§ **Task prompt**:
Whenever a line in the entries includes the word "Pijama", copy that line out.
· · ·
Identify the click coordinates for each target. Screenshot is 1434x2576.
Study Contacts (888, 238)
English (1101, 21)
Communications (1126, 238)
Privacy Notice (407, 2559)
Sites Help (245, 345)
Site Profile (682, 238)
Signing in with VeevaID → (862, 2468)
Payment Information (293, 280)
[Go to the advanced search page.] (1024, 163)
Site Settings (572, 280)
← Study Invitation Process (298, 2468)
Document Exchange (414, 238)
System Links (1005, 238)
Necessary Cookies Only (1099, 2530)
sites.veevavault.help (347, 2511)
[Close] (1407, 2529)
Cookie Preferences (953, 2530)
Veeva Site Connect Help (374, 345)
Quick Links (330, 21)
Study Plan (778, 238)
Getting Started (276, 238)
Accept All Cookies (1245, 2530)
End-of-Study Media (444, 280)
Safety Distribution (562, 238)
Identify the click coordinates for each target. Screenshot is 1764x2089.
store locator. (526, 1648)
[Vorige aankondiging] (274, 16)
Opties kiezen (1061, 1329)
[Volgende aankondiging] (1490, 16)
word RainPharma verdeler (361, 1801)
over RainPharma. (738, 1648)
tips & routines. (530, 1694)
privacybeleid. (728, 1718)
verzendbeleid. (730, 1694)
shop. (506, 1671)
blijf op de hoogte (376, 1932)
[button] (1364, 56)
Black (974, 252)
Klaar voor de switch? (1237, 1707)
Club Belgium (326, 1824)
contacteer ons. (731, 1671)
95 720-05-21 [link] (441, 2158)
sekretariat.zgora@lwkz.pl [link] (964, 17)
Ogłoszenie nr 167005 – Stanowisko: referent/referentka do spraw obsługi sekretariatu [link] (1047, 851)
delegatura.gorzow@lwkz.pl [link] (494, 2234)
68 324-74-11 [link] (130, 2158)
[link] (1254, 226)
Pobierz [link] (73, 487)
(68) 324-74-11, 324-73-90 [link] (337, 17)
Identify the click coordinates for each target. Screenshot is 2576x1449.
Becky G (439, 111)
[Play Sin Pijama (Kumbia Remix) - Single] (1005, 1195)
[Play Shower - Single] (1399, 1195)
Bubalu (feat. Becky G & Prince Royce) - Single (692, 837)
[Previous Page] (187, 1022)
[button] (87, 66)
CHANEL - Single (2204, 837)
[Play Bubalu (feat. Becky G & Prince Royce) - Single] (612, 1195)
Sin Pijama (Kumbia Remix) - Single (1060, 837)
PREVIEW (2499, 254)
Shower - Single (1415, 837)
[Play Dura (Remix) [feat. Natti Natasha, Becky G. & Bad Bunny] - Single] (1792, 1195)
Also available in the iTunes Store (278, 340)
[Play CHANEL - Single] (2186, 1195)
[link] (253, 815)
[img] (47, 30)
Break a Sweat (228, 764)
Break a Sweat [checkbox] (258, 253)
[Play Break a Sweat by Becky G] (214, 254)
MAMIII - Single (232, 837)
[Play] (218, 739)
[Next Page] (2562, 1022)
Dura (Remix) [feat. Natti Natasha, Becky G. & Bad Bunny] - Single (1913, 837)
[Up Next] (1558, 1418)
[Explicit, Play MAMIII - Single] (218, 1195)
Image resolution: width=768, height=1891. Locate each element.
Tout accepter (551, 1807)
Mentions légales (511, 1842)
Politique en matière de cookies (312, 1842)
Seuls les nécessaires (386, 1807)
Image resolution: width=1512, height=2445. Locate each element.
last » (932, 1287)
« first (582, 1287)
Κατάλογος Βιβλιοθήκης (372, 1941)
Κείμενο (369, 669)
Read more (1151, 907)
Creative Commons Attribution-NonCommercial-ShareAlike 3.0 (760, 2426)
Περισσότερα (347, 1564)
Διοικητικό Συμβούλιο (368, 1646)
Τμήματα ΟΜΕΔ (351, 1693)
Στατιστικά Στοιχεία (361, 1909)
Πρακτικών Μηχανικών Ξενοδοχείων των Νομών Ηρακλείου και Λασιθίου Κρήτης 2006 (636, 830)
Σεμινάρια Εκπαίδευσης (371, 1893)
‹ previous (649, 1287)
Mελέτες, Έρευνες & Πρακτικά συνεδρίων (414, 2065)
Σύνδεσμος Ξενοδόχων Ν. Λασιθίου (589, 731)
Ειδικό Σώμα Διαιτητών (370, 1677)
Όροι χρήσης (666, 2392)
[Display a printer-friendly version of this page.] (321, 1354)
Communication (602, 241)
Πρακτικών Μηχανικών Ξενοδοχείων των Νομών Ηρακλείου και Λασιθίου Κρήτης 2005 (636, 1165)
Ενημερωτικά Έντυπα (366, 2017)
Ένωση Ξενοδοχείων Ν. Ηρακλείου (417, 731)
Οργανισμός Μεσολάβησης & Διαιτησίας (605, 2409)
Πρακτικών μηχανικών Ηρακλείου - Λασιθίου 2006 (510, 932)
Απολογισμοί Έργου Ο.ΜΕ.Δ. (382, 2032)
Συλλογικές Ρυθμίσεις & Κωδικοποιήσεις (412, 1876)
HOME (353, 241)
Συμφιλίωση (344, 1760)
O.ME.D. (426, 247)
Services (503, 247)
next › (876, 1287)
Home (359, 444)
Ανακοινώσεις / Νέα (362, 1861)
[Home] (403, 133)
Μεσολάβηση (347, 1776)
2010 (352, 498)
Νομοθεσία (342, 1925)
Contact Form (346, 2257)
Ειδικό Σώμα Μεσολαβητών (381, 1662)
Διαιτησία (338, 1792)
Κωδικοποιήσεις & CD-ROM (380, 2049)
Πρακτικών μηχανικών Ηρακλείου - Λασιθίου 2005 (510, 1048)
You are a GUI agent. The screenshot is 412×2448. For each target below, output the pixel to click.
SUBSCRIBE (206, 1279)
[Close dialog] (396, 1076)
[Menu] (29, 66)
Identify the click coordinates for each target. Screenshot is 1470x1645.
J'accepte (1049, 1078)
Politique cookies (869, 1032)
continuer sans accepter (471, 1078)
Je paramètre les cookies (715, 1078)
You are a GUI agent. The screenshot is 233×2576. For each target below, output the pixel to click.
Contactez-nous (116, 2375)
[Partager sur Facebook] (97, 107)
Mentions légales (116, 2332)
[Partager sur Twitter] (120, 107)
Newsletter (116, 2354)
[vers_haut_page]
· · ·
§ **Task answer**:
[Play Sin Pijama (Kumbia Remix) - Single] (1005, 1195)
Sin Pijama (Kumbia Remix) - Single (1060, 837)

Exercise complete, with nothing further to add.